__DIRECTIVE__. Could you rewrite the material from the line with "Screen dimensions: 1999x692" to the line with "Enable Text notifications for John Green", both ends included, with every coordinate in the answers scaled by 1.55 and rounded to a whole number (halves go up)? Return only those lines with the requests unchanged, and leave out the pictures.

===== DATA FOR THIS TASK =====

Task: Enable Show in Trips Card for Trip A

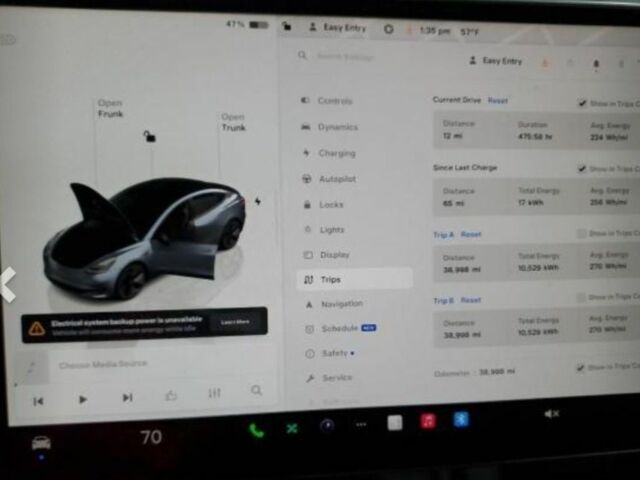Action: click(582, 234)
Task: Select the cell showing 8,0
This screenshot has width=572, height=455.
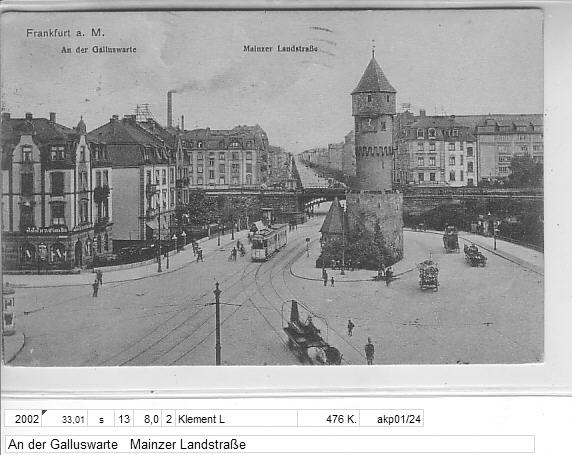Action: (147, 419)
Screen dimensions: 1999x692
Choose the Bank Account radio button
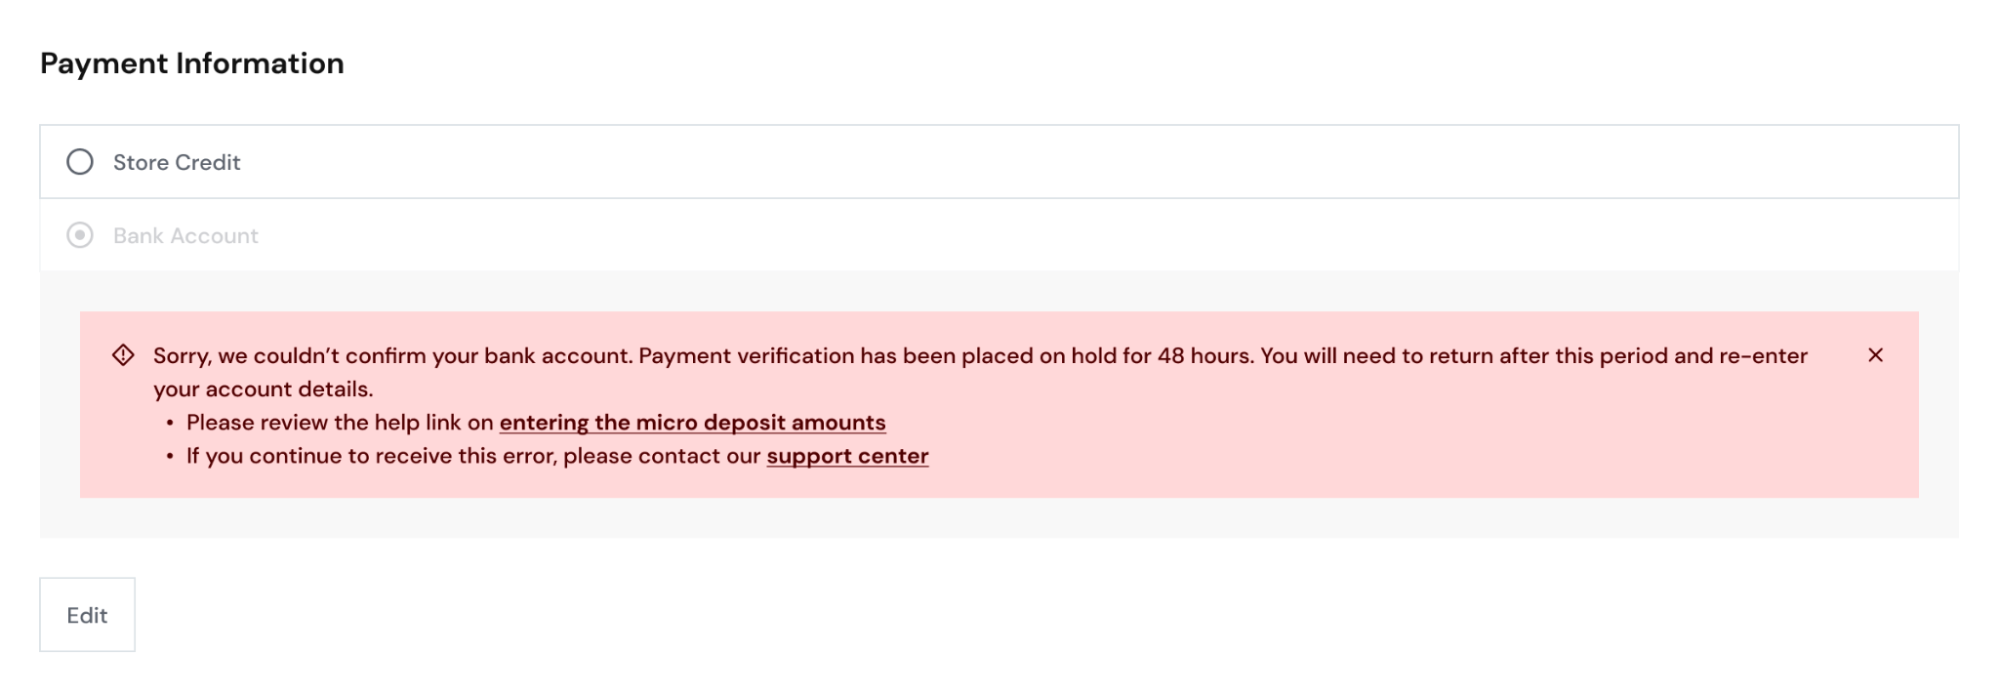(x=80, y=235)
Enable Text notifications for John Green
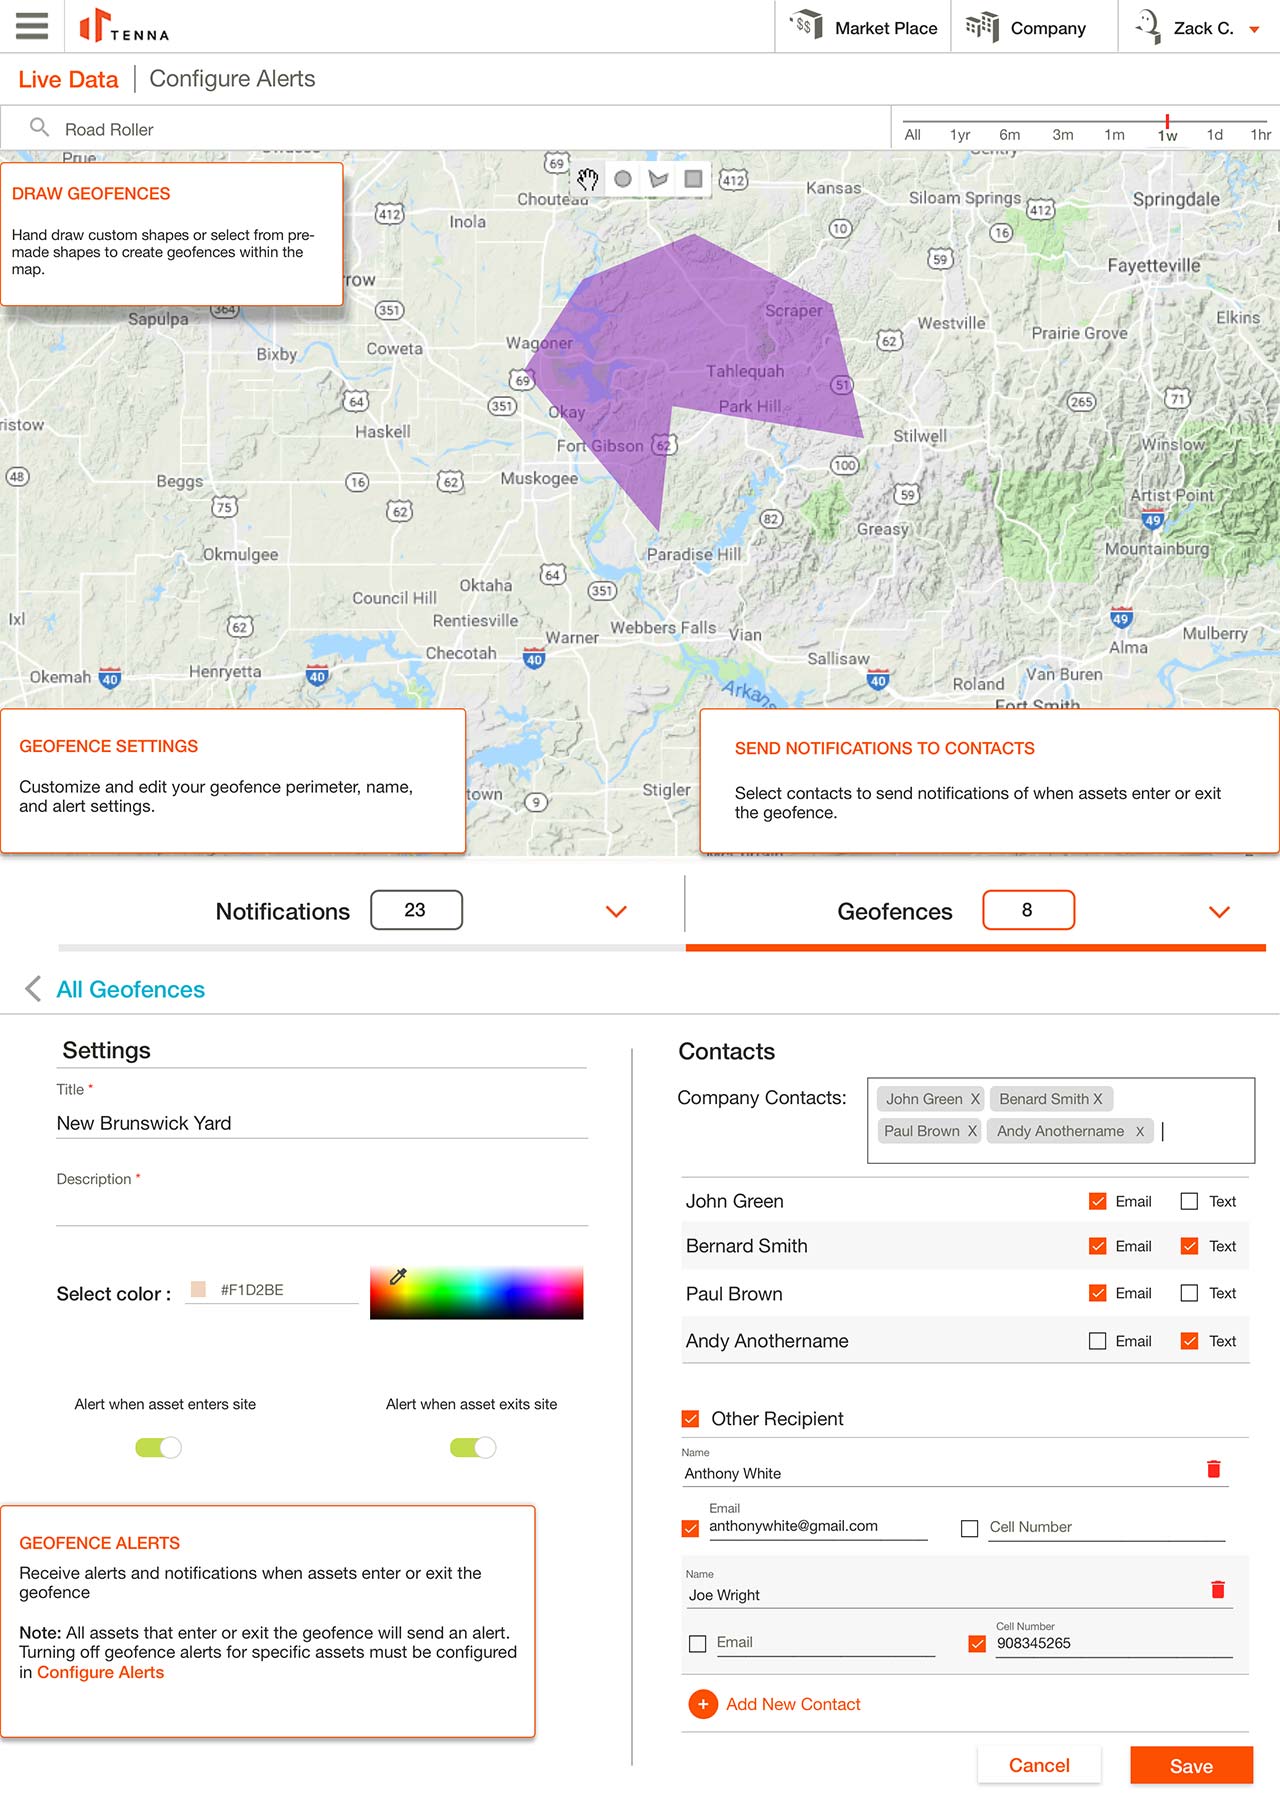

=====
===== DATA FOR THIS TASK =====

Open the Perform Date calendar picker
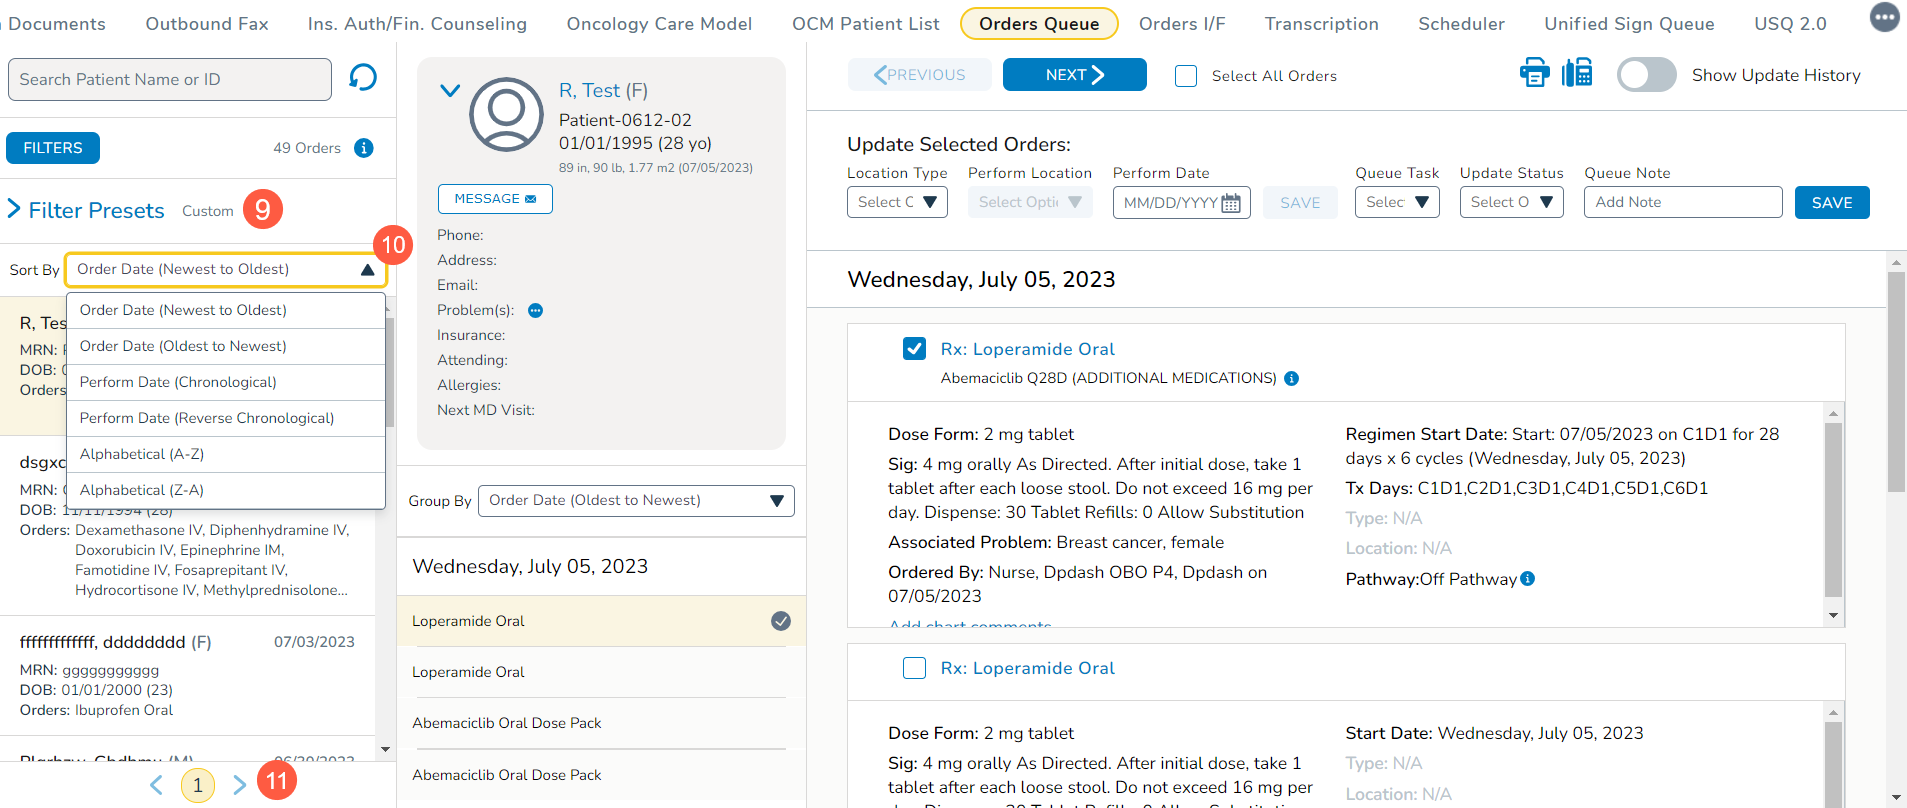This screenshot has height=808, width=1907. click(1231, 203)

=====

__REPLY TO THE TASK__.
Screen dimensions: 1999x692
Choose the Bank Account radio button
(x=124, y=364)
Enable Text notifications for John Green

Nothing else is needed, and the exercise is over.